Hey guys - take a look at these pictures and see if you can help me out. The tractor is a 1965 Ford 4000 diesel with 8 speed tranny. Within the past month I've gone thru 3 pto seals because they keep ripping. That circlip (or whatever the technical term for it is) fits sloppy. It spins around and slides from side to side also and just seems to fit too loose. It also looks like the ends are bent up but I haven't been able to locate a parts diagram or a replacement clip to see exactly what it should look like or how it should fit. I imagine that clip is catching the seal and ripping it? What is the purpose of this clip? 

Any help at all would be greatly appreciated! Especially a link to a parts diagram or a place to get OEM parts. 

I just finished a mini restore and once I get this problem figured out I'll be all set!


----------



## Tippmann98 (Oct 12, 2011)

After using my brain and looking at my own pictures for awhile I realized the pto shaft was pushed outwards about an inch which explains what the circlip's job is and why it was so close to the seal and ripping it. My next question is what keeps the shaft from sliding out like that?


----------



## Bedford24 (Sep 28, 2011)

Looks like the Shaft is moving or the inner snap ring is broke???? Here is the Parts Break Down. Think About getting a shop Manual for it you can go to Tractor Supply and get it Book number FO-31 or here - https://www.allpartsstore.com/ItemD...rchCross=1&TextSearch=FO-31&ItemNumber=SMFO31


----------



## Tippmann98 (Oct 12, 2011)

Thanks for the quick reply. To access the inside do I have to split the rear end?

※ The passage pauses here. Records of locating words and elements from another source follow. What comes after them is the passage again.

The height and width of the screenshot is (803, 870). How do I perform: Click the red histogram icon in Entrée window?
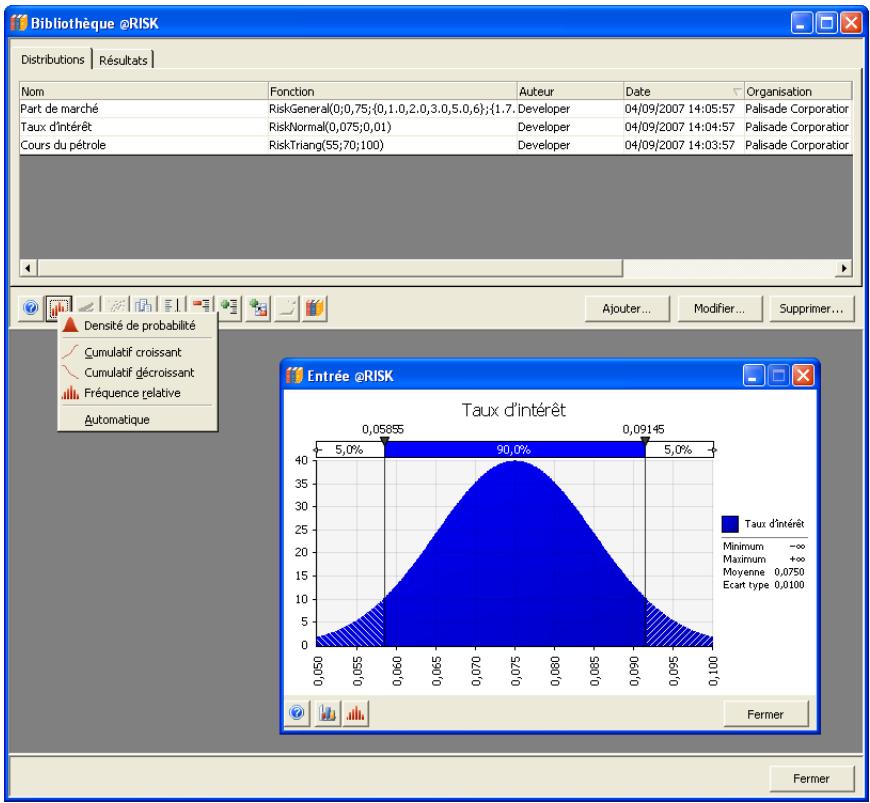tap(354, 714)

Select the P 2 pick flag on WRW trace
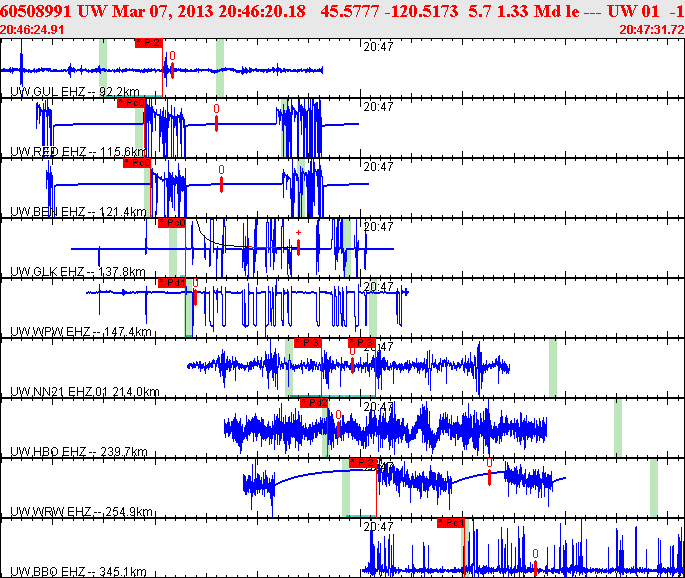tap(363, 463)
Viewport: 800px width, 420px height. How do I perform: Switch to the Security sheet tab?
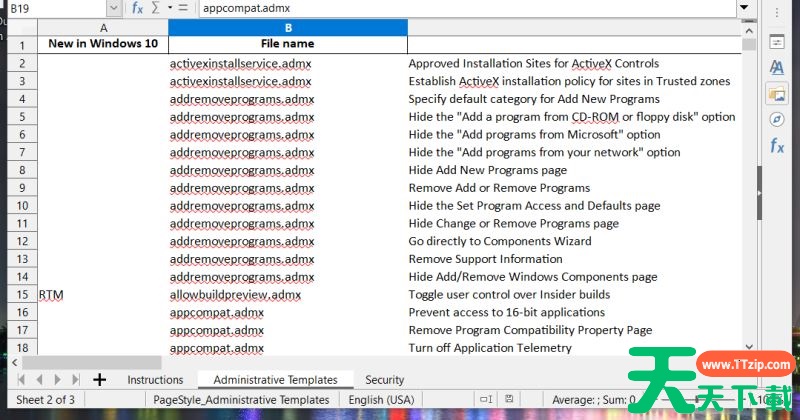coord(384,380)
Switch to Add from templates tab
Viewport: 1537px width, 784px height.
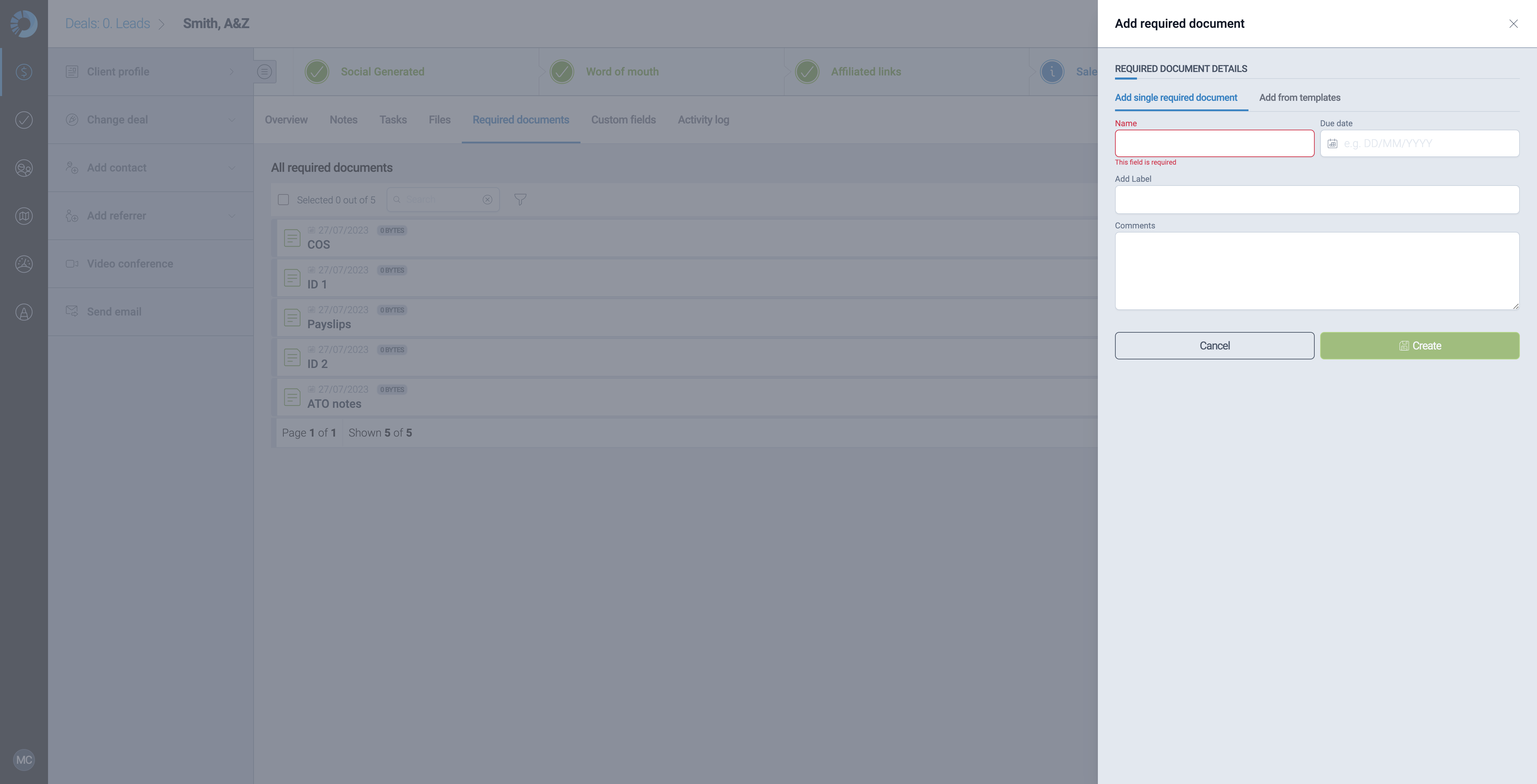pyautogui.click(x=1299, y=97)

That parts breakdown must be for the wrong year. There are many differences compared to what I'm looking at.


----------



## sixbales (May 18, 2011)

Your inner snap ring, which prevents the shaft from going outward through the bearing must be gone. 

According to tractordata.com, your model 4000 was made 1965-1975. It had a standard transmission driven PTO (controlled by clutch and mechanical lever to engage/disengage). 
It also could have an optional Independent PTO (PTO controlled by lever actuated valve). Can you tell me which you have? 

If you have an independent PTO, there is a thrust washer located between the hub of the internal clutch housing and the shaft that will likely drop down when the PTO shaft is pulled. The manual says you have to do a split to get the washer back in place. But I have read posts by a couple of guys stating that they have put heavy grease on the washer and got it to stay in place long enough to get the shaft back through it. 

You can probably fish out the missing snap ring from the rear with a magnet. 

You need to get a shop manual for your tractor. Ebay has a good selection of shop manuals.


----------



## Bedford24 (Sep 28, 2011)

Here is the 4000 prior to 1965... let me know if I can help.


----------



## Tippmann98 (Oct 12, 2011)

I believe it's the Independent PTO since it keeps running if you tramp the clutch. When you say split, where are you splitting the tractor at? Right behind the gears?


----------



## Tippmann98 (Oct 12, 2011)

Bedford - Those attatched files you posted are they from the FO-31 book?


----------



## sixbales (May 18, 2011)

To reinstall the PTO output shaft, split the tractor between the transmission and rear axle center housing. This is to manually lift the thrust washer back in place.


----------